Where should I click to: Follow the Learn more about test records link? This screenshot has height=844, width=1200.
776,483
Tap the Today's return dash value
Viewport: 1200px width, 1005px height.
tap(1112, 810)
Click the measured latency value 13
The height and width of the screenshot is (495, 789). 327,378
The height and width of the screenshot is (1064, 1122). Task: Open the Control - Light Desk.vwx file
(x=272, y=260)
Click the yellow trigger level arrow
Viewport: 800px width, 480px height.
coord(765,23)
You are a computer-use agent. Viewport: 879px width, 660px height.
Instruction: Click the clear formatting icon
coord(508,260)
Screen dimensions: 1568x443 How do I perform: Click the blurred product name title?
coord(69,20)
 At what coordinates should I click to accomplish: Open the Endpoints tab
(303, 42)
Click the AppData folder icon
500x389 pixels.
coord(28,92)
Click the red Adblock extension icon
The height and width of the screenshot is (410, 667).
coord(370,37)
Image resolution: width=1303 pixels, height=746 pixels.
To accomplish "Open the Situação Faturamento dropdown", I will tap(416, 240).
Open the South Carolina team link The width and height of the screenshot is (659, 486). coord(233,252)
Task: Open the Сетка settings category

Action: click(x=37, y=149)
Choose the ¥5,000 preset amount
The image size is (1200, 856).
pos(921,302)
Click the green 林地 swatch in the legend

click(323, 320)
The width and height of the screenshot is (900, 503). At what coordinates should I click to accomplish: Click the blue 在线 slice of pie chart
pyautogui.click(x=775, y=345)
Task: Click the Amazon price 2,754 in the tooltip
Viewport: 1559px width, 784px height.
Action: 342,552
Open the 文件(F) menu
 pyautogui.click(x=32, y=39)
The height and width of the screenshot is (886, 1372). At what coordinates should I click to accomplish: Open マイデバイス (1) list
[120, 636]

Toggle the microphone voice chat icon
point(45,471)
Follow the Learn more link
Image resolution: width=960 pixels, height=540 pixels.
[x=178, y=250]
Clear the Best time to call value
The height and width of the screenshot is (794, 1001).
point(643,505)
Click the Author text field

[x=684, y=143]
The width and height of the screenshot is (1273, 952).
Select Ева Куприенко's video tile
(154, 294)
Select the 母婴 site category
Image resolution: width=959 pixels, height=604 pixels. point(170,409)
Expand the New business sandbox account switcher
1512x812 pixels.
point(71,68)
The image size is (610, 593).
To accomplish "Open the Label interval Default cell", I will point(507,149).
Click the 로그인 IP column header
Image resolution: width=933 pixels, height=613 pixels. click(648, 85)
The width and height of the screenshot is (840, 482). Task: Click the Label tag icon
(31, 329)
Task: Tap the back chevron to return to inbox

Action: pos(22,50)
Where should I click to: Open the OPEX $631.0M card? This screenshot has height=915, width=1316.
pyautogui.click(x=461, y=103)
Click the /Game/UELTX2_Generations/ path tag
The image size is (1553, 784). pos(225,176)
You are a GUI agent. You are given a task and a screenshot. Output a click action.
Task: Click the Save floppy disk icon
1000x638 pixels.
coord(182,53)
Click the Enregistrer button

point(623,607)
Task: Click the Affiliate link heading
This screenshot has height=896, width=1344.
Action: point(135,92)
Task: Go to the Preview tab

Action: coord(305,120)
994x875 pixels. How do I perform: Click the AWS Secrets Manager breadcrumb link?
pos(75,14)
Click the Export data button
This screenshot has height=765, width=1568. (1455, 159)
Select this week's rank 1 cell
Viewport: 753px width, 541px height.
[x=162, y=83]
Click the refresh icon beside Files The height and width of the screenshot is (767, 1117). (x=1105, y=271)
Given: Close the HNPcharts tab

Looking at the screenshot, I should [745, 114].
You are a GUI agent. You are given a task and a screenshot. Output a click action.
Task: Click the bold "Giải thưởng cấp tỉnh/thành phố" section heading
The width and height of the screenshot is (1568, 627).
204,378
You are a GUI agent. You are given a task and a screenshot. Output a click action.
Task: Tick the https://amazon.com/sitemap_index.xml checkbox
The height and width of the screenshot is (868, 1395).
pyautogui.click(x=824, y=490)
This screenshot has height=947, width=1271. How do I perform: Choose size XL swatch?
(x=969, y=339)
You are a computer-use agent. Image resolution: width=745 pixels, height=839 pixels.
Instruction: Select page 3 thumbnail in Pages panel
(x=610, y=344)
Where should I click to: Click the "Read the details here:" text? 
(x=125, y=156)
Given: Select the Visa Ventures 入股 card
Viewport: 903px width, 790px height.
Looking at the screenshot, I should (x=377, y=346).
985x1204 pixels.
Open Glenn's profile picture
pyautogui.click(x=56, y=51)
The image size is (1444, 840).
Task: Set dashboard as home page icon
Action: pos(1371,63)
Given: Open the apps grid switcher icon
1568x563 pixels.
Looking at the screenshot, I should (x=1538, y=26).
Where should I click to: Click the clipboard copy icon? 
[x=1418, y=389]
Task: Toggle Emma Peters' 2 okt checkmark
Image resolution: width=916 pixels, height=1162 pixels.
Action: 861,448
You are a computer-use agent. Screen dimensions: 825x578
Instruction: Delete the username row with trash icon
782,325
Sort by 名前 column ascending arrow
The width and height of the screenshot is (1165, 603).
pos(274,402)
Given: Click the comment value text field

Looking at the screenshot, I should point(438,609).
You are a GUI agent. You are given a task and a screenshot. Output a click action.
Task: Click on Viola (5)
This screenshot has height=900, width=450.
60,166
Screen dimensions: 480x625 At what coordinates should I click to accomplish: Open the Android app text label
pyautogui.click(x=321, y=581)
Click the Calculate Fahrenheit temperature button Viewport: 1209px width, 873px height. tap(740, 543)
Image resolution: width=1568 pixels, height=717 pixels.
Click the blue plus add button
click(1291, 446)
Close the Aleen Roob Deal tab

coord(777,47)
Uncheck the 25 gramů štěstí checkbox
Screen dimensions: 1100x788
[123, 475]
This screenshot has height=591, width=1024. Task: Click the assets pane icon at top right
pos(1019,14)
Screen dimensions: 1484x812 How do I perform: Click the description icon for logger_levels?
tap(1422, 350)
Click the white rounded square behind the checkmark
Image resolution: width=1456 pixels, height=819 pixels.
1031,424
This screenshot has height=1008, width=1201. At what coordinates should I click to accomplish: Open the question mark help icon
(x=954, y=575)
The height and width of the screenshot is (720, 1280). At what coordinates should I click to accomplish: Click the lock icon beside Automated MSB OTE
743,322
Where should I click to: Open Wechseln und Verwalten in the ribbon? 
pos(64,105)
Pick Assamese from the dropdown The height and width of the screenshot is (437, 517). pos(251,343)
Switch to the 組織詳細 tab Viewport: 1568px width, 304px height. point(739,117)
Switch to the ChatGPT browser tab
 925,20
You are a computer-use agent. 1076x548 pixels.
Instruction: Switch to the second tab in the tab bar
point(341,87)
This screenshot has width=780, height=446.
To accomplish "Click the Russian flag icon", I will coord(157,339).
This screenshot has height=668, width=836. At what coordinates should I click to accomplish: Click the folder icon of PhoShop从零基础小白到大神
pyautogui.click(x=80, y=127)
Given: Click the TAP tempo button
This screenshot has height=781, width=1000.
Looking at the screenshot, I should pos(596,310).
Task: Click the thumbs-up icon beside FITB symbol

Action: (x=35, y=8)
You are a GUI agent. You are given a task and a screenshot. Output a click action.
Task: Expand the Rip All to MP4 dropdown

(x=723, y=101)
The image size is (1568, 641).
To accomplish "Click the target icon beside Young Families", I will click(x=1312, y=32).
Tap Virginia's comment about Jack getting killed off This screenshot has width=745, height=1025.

→ Exercise objective
Complete, exact output of the records is expected.

→ Expected answer
Where should I click to: Follow the Learn more about test records link? This screenshot has height=844, width=1200.
776,483
Tap the Today's return dash value
Viewport: 1200px width, 1005px height.
tap(1112, 810)
Click the measured latency value 13
The height and width of the screenshot is (495, 789). 327,378
The height and width of the screenshot is (1064, 1122). Task: Open the Control - Light Desk.vwx file
(x=272, y=260)
Click the yellow trigger level arrow
Viewport: 800px width, 480px height.
coord(765,23)
You are a computer-use agent. Viewport: 879px width, 660px height.
Instruction: Click the clear formatting icon
coord(508,260)
Screen dimensions: 1568x443 How do I perform: Click the blurred product name title?
coord(69,20)
 At what coordinates should I click to accomplish: Open the Endpoints tab
(303, 42)
Click the AppData folder icon
500x389 pixels.
coord(28,92)
Click the red Adblock extension icon
The height and width of the screenshot is (410, 667).
coord(370,37)
Image resolution: width=1303 pixels, height=746 pixels.
To accomplish "Open the Situação Faturamento dropdown", I will tap(416, 240).
Open the South Carolina team link The width and height of the screenshot is (659, 486). coord(233,252)
Task: Open the Сетка settings category

Action: click(x=37, y=149)
Choose the ¥5,000 preset amount
The image size is (1200, 856).
pos(921,302)
Click the green 林地 swatch in the legend

click(323, 320)
The width and height of the screenshot is (900, 503). At what coordinates should I click to accomplish: Click the blue 在线 slice of pie chart
pyautogui.click(x=775, y=345)
Task: Click the Amazon price 2,754 in the tooltip
Viewport: 1559px width, 784px height.
Action: 342,552
Open the 文件(F) menu
 pyautogui.click(x=32, y=39)
The height and width of the screenshot is (886, 1372). At what coordinates should I click to accomplish: Open マイデバイス (1) list
[120, 636]

Toggle the microphone voice chat icon
point(45,471)
Follow the Learn more link
Image resolution: width=960 pixels, height=540 pixels.
[x=178, y=250]
Clear the Best time to call value
The height and width of the screenshot is (794, 1001).
point(643,505)
Click the Author text field

[x=684, y=143]
The width and height of the screenshot is (1273, 952).
Select Ева Куприенко's video tile
(154, 294)
Select the 母婴 site category
Image resolution: width=959 pixels, height=604 pixels. point(170,409)
Expand the New business sandbox account switcher
1512x812 pixels.
point(71,68)
The image size is (610, 593).
To accomplish "Open the Label interval Default cell", I will point(507,149).
Click the 로그인 IP column header
Image resolution: width=933 pixels, height=613 pixels. click(648, 85)
The width and height of the screenshot is (840, 482). Task: Click the Label tag icon
(31, 329)
Task: Tap the back chevron to return to inbox

Action: pos(22,50)
Where should I click to: Open the OPEX $631.0M card? This screenshot has height=915, width=1316.
pyautogui.click(x=461, y=103)
Click the /Game/UELTX2_Generations/ path tag
The image size is (1553, 784). pos(225,176)
You are a GUI agent. You are given a task and a screenshot. Output a click action.
Task: Click the Save floppy disk icon
1000x638 pixels.
coord(182,53)
Click the Enregistrer button

point(623,607)
Task: Click the Affiliate link heading
This screenshot has height=896, width=1344.
Action: point(135,92)
Task: Go to the Preview tab

Action: coord(305,120)
994x875 pixels. How do I perform: Click the AWS Secrets Manager breadcrumb link?
pos(75,14)
Click the Export data button
This screenshot has height=765, width=1568. (1455, 159)
Select this week's rank 1 cell
Viewport: 753px width, 541px height.
[x=162, y=83]
Click the refresh icon beside Files The height and width of the screenshot is (767, 1117). (x=1105, y=271)
Given: Close the HNPcharts tab

Looking at the screenshot, I should [745, 114].
You are a GUI agent. You are given a task and a screenshot. Output a click action.
Task: Click the bold "Giải thưởng cấp tỉnh/thành phố" section heading
The width and height of the screenshot is (1568, 627).
204,378
You are a GUI agent. You are given a task and a screenshot. Output a click action.
Task: Tick the https://amazon.com/sitemap_index.xml checkbox
The height and width of the screenshot is (868, 1395).
pyautogui.click(x=824, y=490)
This screenshot has height=947, width=1271. How do I perform: Choose size XL swatch?
(x=969, y=339)
You are a computer-use agent. Image resolution: width=745 pixels, height=839 pixels.
Instruction: Select page 3 thumbnail in Pages panel
(x=610, y=344)
Where should I click to: Click the "Read the details here:" text? 
(x=125, y=156)
Given: Select the Visa Ventures 入股 card
Viewport: 903px width, 790px height.
Looking at the screenshot, I should (x=377, y=346).
985x1204 pixels.
Open Glenn's profile picture
pyautogui.click(x=56, y=51)
The image size is (1444, 840).
Task: Set dashboard as home page icon
Action: pos(1371,63)
Given: Open the apps grid switcher icon
1568x563 pixels.
Looking at the screenshot, I should (x=1538, y=26).
Where should I click to: Click the clipboard copy icon? 
[x=1418, y=389]
Task: Toggle Emma Peters' 2 okt checkmark
Image resolution: width=916 pixels, height=1162 pixels.
Action: 861,448
You are a computer-use agent. Screen dimensions: 825x578
Instruction: Delete the username row with trash icon
782,325
Sort by 名前 column ascending arrow
The width and height of the screenshot is (1165, 603).
pos(274,402)
Given: Click the comment value text field

Looking at the screenshot, I should point(438,609).
You are a GUI agent. You are given a task and a screenshot. Output a click action.
Task: Click on Viola (5)
This screenshot has height=900, width=450.
60,166
Screen dimensions: 480x625 At what coordinates should I click to accomplish: Open the Android app text label
pyautogui.click(x=321, y=581)
Click the Calculate Fahrenheit temperature button Viewport: 1209px width, 873px height. tap(740, 543)
Image resolution: width=1568 pixels, height=717 pixels.
Click the blue plus add button
click(1291, 446)
Close the Aleen Roob Deal tab

coord(777,47)
Uncheck the 25 gramů štěstí checkbox
Screen dimensions: 1100x788
[123, 475]
This screenshot has height=591, width=1024. Task: Click the assets pane icon at top right
pos(1019,14)
Screen dimensions: 1484x812 How do I perform: Click the description icon for logger_levels?
tap(1422, 350)
Click the white rounded square behind the checkmark
Image resolution: width=1456 pixels, height=819 pixels.
1031,424
This screenshot has height=1008, width=1201. At what coordinates should I click to accomplish: Open the question mark help icon
(x=954, y=575)
The height and width of the screenshot is (720, 1280). At what coordinates should I click to accomplish: Click the lock icon beside Automated MSB OTE
743,322
Where should I click to: Open Wechseln und Verwalten in the ribbon? 
pos(64,105)
Pick Assamese from the dropdown The height and width of the screenshot is (437, 517). pos(251,343)
Switch to the 組織詳細 tab Viewport: 1568px width, 304px height. point(739,117)
Switch to the ChatGPT browser tab
 925,20
You are a computer-use agent. 1076x548 pixels.
Instruction: Switch to the second tab in the tab bar
point(341,87)
This screenshot has width=780, height=446.
To accomplish "Click the Russian flag icon", I will coord(157,339).
This screenshot has height=668, width=836. At what coordinates should I click to accomplish: Click the folder icon of PhoShop从零基础小白到大神
pyautogui.click(x=80, y=127)
Given: Click the TAP tempo button
This screenshot has height=781, width=1000.
Looking at the screenshot, I should pos(596,310).
Task: Click the thumbs-up icon beside FITB symbol

Action: (x=35, y=8)
You are a GUI agent. You are given a task and a screenshot. Output a click action.
Task: Expand the Rip All to MP4 dropdown

(x=723, y=101)
The image size is (1568, 641).
To accomplish "Click the target icon beside Young Families", I will click(x=1312, y=32).
Tap Virginia's comment about Jack getting killed off This screenshot has width=745, height=1025.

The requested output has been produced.